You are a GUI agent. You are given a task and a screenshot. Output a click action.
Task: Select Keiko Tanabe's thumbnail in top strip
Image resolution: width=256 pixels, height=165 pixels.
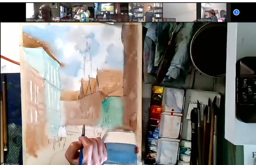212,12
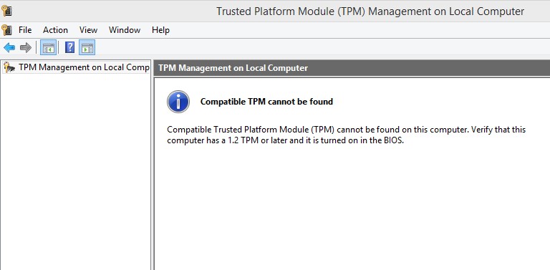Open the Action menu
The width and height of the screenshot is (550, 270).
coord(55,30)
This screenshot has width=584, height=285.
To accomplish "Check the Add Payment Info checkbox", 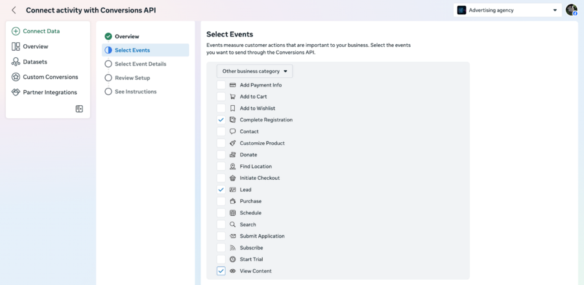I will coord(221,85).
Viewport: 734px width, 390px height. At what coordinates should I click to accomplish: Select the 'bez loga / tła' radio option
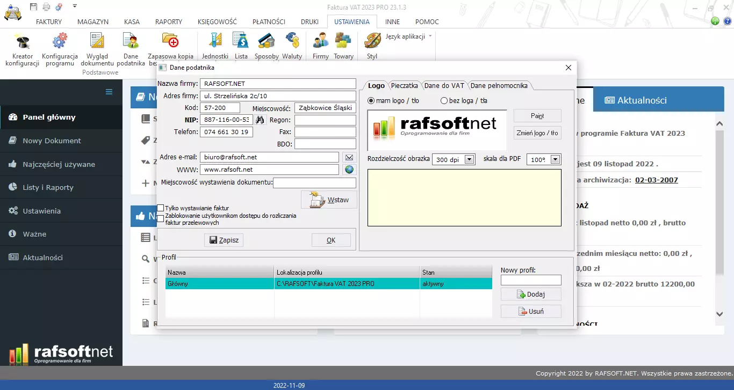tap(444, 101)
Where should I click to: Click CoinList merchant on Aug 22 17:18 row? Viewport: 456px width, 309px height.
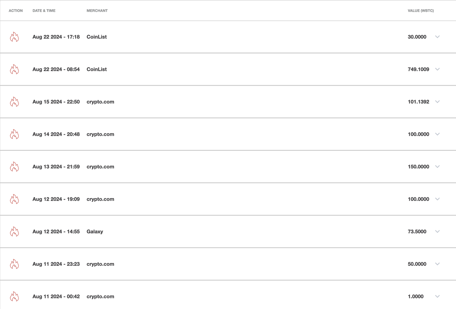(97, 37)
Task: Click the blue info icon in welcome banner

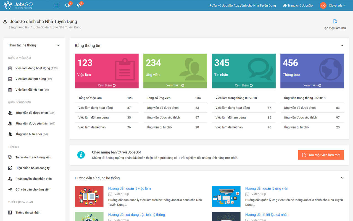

§

▶ _What to do_: In the answer, retype exactly and only the lines from the one holding "Where should I" through the end of the listing, keeping both ends and dropping every picture.

▶ _Exercise result_:
Where should I click to: Click CoinList merchant on Aug 22 17:18 row? Viewport: 456px width, 309px height.
(97, 37)
Task: Click the blue info icon in welcome banner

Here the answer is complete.